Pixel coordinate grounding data
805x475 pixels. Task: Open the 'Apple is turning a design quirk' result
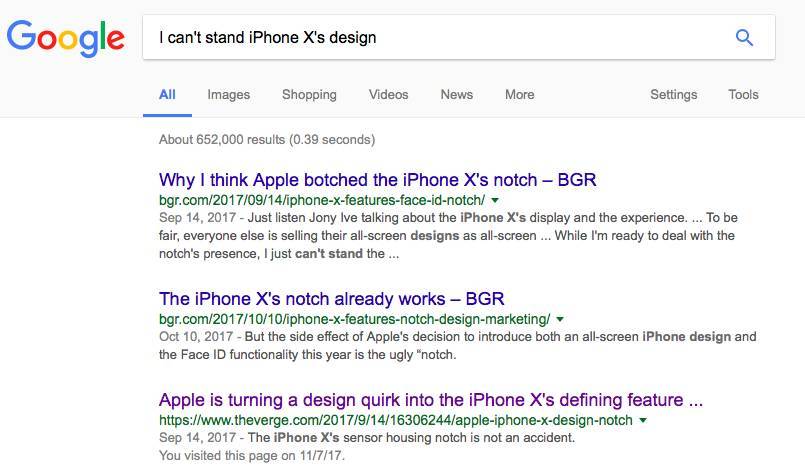point(431,399)
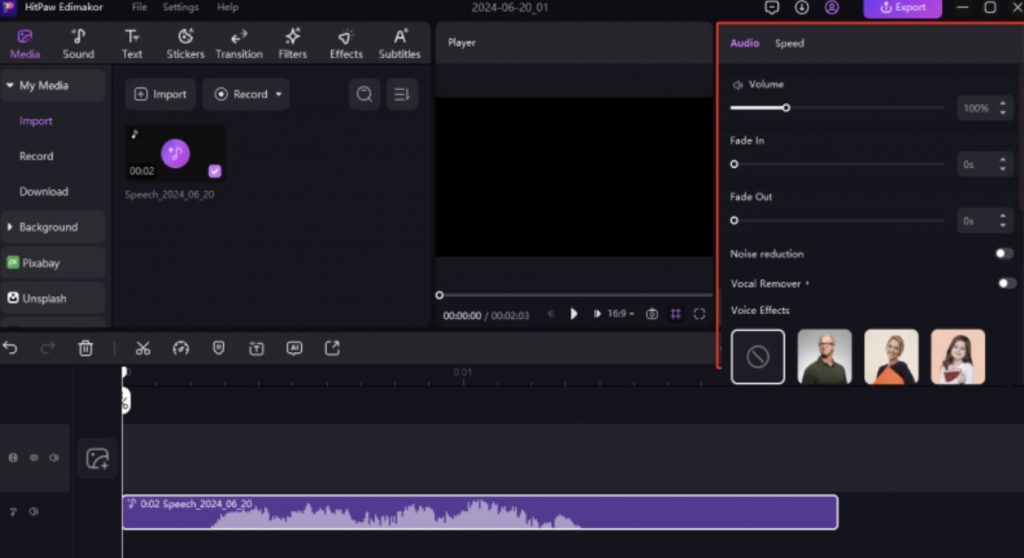Click the Export button

pos(902,8)
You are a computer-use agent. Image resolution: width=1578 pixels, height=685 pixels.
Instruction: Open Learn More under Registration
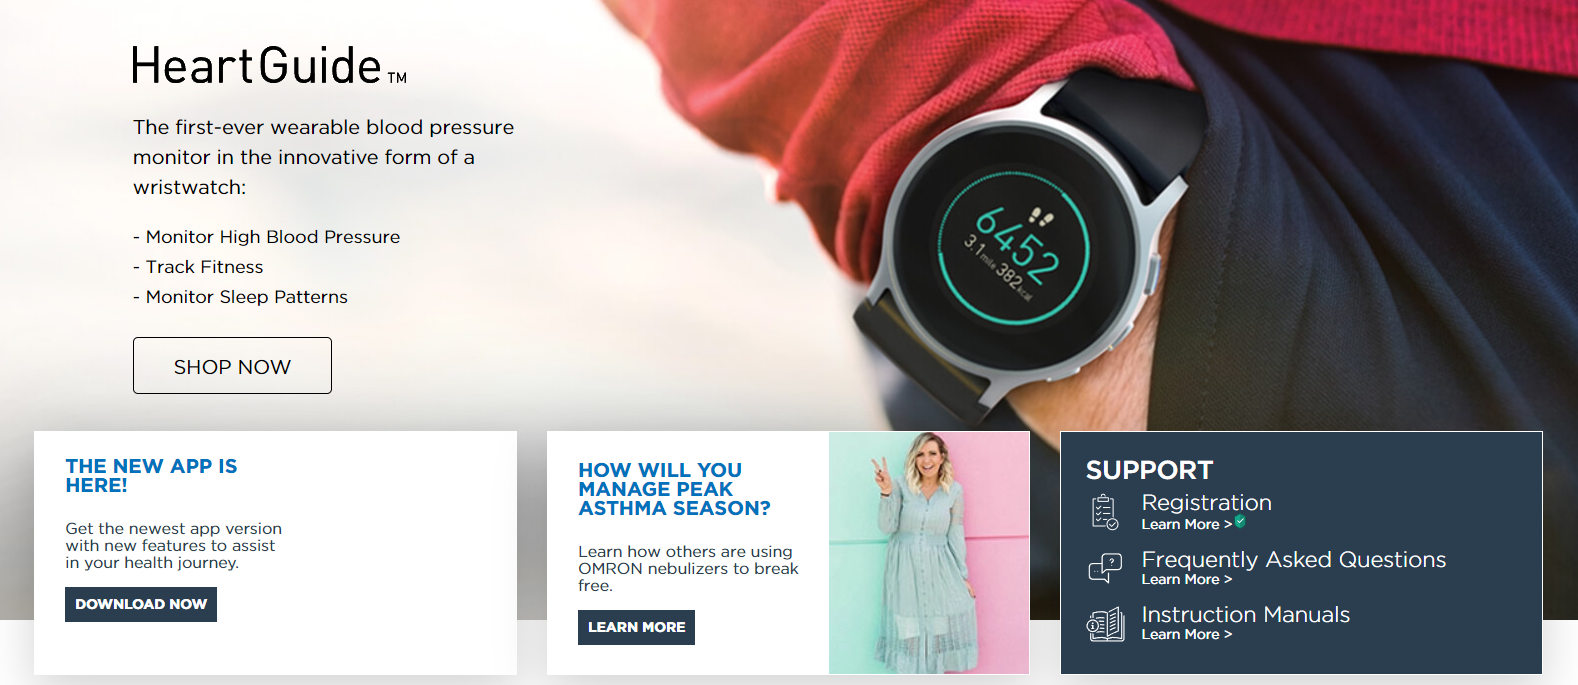tap(1186, 524)
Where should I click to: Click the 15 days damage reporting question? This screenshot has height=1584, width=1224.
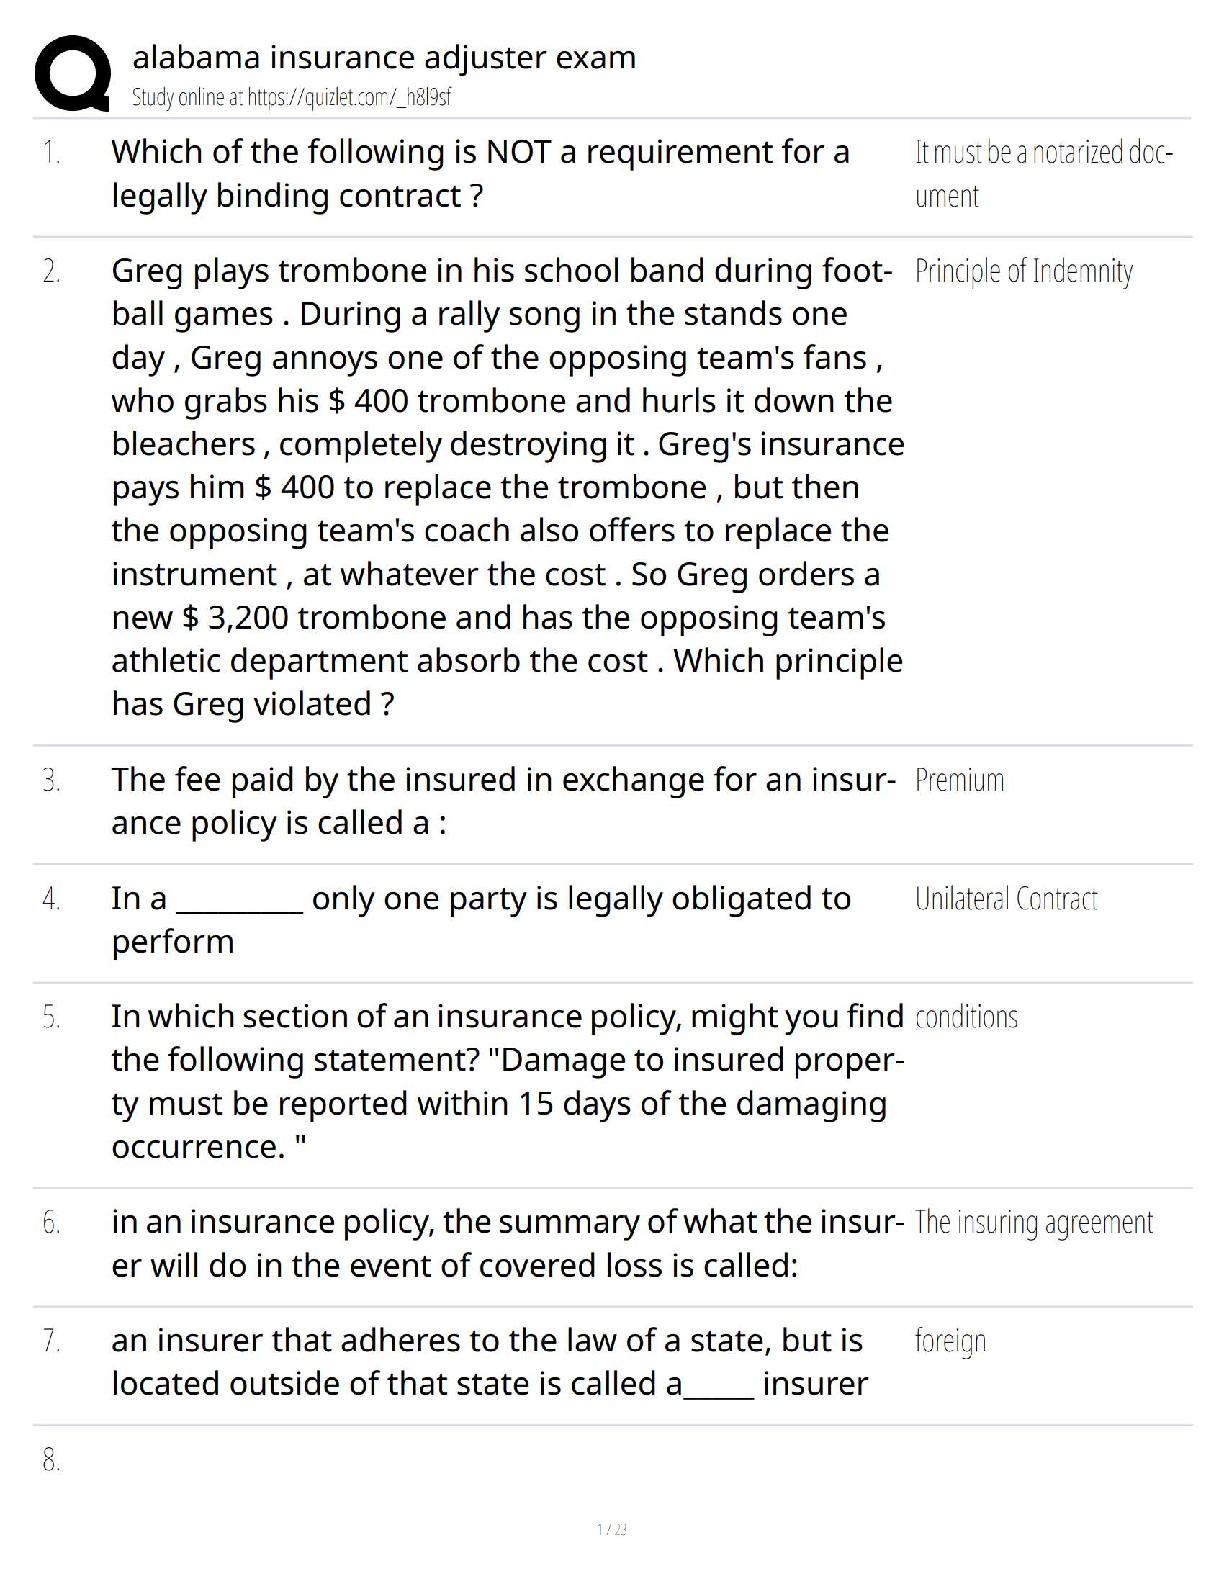507,1081
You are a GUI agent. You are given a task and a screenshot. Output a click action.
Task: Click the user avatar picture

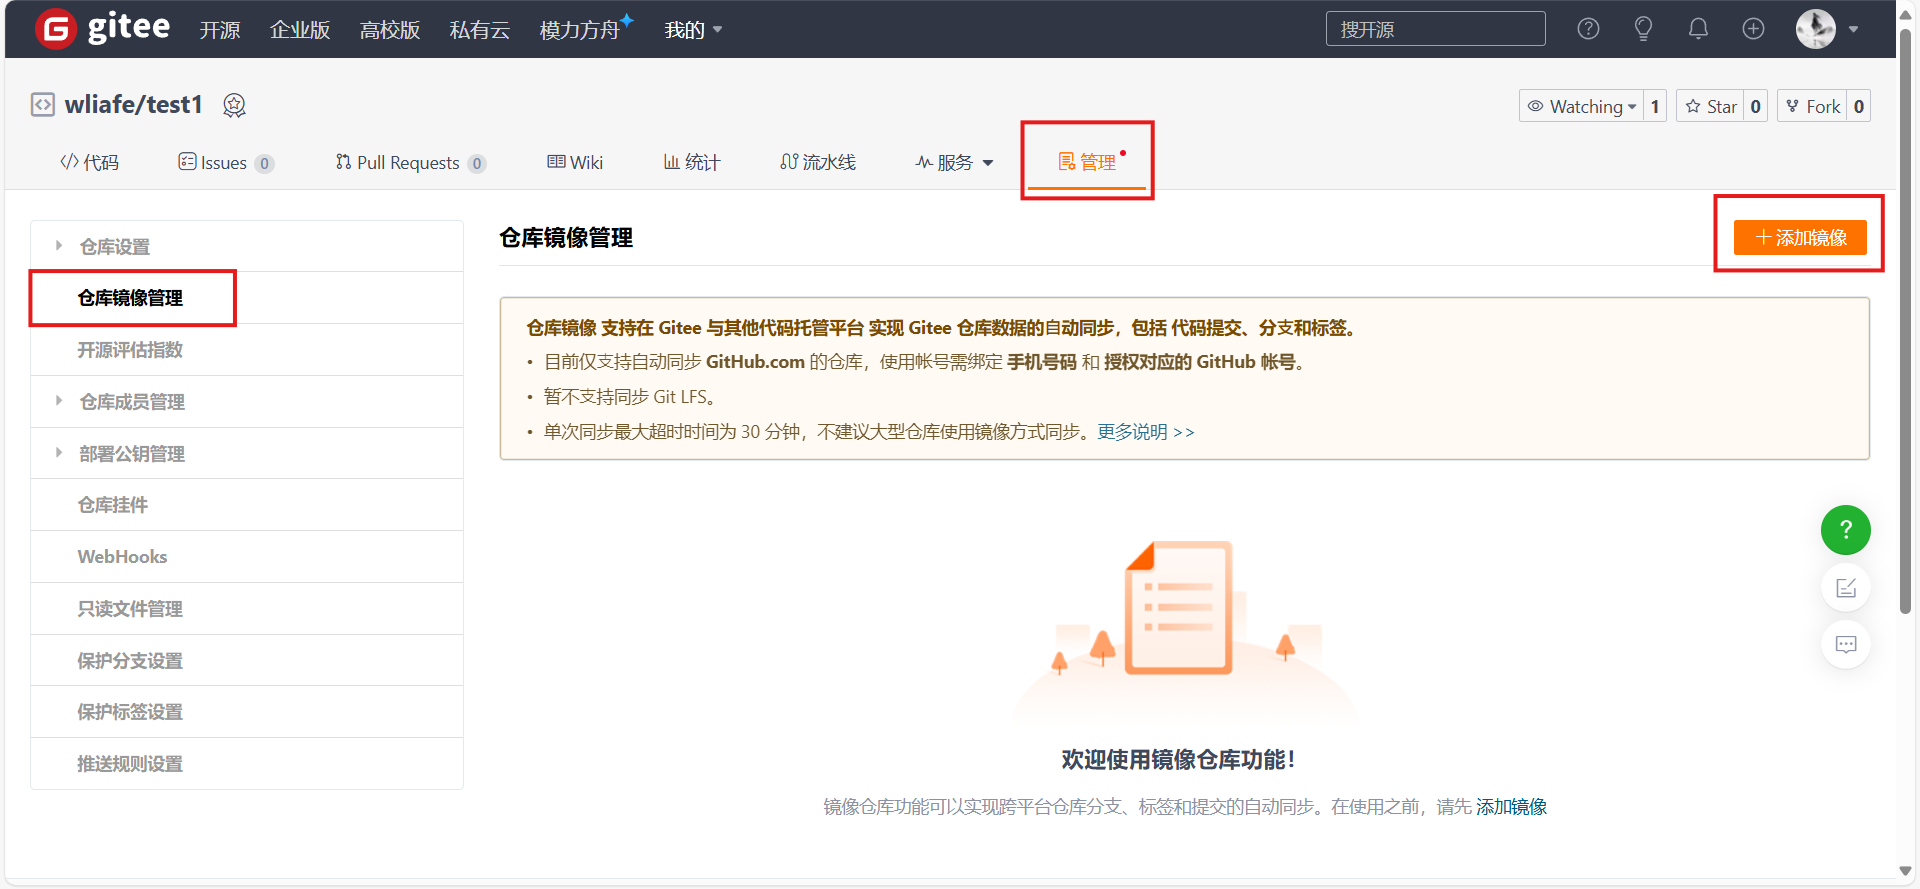(1815, 29)
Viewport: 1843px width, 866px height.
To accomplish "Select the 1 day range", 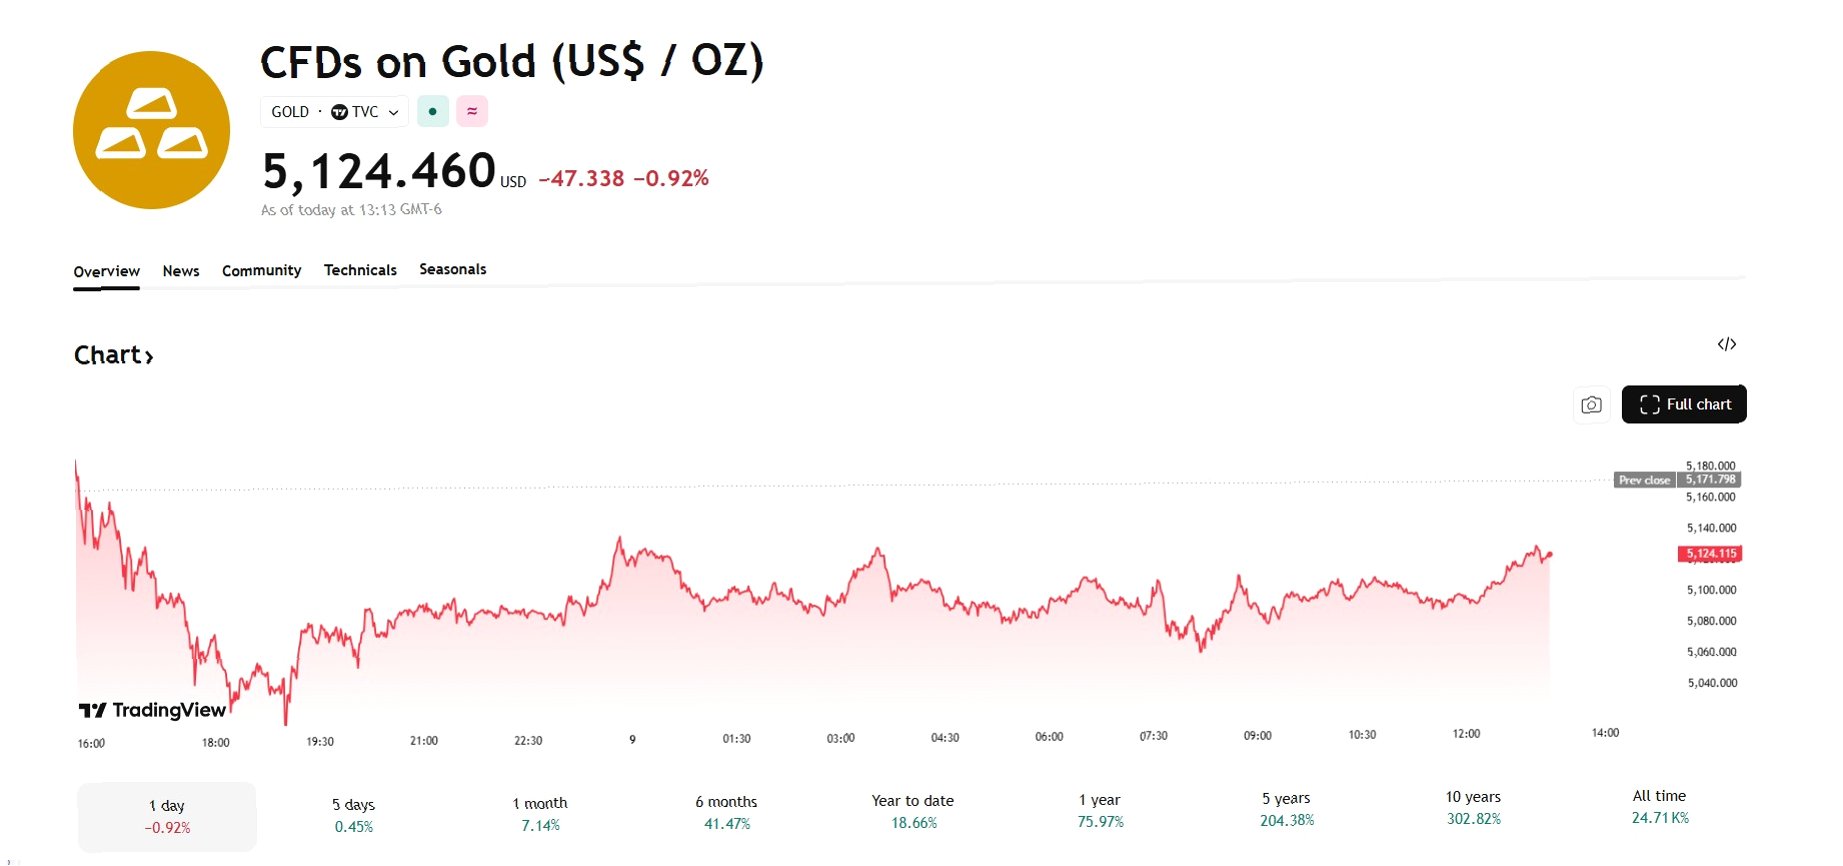I will coord(167,816).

Exercise prompt
Report how many lines in the data include the word "agent", and give nothing but the count.

Worked solution
2